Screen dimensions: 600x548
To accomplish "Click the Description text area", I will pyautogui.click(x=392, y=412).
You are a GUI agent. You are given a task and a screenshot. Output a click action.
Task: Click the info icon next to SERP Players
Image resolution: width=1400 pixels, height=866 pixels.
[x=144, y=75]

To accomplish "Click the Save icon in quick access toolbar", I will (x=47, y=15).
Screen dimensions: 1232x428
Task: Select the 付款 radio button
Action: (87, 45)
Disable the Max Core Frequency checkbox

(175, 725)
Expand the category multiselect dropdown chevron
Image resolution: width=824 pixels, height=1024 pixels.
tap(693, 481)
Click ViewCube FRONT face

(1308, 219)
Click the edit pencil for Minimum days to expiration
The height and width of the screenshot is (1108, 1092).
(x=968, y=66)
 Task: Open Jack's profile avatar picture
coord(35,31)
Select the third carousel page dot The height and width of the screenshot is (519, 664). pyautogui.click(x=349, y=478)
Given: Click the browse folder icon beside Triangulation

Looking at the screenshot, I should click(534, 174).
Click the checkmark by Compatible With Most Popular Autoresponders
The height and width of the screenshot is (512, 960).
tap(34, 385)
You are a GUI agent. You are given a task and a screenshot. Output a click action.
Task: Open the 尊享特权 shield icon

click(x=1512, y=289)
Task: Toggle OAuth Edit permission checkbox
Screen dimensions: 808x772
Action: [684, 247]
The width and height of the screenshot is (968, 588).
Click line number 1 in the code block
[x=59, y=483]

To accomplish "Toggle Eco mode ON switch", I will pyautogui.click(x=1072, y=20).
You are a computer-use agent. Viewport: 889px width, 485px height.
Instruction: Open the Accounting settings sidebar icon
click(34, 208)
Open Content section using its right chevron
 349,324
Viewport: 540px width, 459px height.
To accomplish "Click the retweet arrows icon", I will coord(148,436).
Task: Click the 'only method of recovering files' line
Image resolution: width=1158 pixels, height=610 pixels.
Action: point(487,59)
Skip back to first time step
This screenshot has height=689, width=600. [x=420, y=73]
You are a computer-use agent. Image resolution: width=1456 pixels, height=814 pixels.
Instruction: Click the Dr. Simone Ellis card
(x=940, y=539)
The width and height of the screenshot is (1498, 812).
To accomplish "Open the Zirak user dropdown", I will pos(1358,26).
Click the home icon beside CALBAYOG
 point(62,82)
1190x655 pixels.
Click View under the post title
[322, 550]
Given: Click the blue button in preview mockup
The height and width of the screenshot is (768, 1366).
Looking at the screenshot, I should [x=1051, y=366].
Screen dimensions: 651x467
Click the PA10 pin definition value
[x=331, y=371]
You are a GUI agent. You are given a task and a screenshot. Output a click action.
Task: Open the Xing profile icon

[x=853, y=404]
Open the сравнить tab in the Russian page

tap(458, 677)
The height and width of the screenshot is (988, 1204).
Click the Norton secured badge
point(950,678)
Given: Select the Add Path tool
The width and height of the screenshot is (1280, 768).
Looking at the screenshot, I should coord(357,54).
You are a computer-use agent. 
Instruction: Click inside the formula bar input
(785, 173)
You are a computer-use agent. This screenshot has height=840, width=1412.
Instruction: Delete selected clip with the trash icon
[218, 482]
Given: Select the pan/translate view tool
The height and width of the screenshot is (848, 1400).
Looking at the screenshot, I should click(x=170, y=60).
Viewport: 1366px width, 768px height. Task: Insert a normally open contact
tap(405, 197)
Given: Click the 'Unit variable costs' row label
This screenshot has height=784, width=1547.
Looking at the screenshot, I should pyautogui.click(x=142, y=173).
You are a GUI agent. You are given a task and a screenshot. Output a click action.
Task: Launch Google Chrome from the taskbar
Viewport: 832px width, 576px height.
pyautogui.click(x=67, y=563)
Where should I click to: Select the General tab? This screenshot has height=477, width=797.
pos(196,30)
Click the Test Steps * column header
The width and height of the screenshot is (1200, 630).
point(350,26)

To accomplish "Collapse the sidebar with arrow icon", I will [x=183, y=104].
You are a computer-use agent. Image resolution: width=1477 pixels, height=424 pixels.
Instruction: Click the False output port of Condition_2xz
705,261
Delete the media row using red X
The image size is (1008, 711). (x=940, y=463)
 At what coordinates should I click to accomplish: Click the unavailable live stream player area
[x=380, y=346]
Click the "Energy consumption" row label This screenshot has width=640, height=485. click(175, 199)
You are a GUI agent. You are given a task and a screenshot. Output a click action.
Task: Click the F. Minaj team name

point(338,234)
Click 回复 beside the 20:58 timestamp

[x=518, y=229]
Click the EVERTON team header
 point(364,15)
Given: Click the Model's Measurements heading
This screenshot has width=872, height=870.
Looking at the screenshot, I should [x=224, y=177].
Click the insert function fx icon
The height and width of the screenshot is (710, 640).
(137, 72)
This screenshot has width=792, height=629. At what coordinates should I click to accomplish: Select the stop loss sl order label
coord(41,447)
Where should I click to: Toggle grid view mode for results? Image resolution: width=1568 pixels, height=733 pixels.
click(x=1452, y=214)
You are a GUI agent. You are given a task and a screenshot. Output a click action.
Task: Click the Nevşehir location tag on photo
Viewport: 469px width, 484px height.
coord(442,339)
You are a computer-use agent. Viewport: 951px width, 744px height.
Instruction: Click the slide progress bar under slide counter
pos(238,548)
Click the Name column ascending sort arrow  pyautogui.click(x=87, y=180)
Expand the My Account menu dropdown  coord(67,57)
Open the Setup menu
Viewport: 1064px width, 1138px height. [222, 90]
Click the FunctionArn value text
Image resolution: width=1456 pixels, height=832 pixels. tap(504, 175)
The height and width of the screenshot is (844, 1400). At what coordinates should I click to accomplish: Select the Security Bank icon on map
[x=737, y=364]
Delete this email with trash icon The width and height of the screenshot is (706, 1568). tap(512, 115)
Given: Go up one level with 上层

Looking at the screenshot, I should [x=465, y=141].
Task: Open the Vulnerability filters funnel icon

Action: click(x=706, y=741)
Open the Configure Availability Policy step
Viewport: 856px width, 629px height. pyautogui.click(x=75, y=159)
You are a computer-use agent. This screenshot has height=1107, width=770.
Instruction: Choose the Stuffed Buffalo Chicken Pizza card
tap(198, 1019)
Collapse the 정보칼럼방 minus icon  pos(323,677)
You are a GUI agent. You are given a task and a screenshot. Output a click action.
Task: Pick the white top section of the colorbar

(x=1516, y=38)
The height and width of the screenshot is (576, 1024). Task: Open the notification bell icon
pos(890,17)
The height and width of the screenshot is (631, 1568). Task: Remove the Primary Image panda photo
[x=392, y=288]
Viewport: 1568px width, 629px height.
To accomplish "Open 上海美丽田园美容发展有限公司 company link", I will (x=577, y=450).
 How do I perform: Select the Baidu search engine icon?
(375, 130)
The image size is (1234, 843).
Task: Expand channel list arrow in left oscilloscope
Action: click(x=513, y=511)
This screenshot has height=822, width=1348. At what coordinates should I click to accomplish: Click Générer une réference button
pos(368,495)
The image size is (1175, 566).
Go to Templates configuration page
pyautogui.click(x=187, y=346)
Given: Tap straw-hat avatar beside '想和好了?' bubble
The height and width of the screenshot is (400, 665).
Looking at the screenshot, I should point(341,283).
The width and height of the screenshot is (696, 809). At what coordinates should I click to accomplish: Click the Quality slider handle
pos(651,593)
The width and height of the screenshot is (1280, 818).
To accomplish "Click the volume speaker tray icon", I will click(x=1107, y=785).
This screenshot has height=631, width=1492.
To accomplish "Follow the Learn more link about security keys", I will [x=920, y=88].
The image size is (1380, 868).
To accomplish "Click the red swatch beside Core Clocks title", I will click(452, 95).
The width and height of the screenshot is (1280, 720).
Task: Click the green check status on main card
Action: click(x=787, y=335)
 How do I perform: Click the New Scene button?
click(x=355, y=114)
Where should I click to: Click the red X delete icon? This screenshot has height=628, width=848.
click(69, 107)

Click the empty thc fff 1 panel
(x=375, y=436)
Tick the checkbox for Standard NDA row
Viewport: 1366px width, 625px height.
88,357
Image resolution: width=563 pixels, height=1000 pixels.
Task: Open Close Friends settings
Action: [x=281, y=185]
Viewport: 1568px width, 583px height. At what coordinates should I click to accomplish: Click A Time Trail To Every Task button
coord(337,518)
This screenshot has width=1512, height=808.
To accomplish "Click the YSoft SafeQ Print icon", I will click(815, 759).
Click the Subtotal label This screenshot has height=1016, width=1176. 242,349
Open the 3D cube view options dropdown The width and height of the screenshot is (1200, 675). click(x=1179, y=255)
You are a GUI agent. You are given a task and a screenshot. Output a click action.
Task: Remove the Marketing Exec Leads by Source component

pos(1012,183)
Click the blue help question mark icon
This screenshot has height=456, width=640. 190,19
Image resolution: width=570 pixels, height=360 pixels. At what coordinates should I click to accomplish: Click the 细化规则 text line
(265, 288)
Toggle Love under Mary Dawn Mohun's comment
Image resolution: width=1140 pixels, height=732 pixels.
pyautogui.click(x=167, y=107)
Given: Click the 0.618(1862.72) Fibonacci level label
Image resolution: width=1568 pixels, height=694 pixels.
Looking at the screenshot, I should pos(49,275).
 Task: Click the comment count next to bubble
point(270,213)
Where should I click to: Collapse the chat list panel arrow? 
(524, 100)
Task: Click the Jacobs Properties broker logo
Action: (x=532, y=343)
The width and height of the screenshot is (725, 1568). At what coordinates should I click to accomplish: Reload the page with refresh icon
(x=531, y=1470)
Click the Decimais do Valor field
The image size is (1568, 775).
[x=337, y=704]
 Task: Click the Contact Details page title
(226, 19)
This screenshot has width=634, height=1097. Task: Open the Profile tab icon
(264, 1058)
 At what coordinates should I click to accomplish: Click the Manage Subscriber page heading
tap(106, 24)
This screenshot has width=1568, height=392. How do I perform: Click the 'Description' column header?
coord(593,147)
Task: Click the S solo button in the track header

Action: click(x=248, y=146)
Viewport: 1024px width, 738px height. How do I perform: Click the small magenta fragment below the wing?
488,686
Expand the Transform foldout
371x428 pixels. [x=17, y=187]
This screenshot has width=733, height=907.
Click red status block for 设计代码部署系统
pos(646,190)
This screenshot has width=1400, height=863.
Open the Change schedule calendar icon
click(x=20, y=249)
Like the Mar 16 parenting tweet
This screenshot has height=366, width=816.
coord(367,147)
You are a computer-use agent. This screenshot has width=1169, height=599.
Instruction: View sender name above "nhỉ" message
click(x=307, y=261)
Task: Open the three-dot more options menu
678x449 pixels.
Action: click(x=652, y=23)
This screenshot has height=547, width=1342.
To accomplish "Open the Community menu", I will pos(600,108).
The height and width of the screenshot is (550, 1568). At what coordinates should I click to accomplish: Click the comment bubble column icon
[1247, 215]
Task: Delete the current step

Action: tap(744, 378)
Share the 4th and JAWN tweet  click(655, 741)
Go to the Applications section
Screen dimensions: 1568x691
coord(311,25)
========================================
Print only what lies in the material above starting at the line with "Given: Click the blue" and ending at the line with "Given: Click the 'Unit", every line exactly as given.

— PROBLEM SOLUTION —
Given: Click the blue button in preview mockup
The height and width of the screenshot is (768, 1366).
Looking at the screenshot, I should [x=1051, y=366].
Screen dimensions: 651x467
Click the PA10 pin definition value
[x=331, y=371]
You are a GUI agent. You are given a task and a screenshot. Output a click action.
Task: Open the Xing profile icon

[x=853, y=404]
Open the сравнить tab in the Russian page

tap(458, 677)
The height and width of the screenshot is (988, 1204).
Click the Norton secured badge
point(950,678)
Given: Select the Add Path tool
The width and height of the screenshot is (1280, 768).
Looking at the screenshot, I should coord(357,54).
You are a computer-use agent. 
Instruction: Click inside the formula bar input
(785, 173)
You are a computer-use agent. This screenshot has height=840, width=1412.
Instruction: Delete selected clip with the trash icon
[218, 482]
Given: Select the pan/translate view tool
The height and width of the screenshot is (848, 1400).
Looking at the screenshot, I should click(x=170, y=60).
Viewport: 1366px width, 768px height. Task: Insert a normally open contact
tap(405, 197)
Given: Click the 'Unit variable costs' row label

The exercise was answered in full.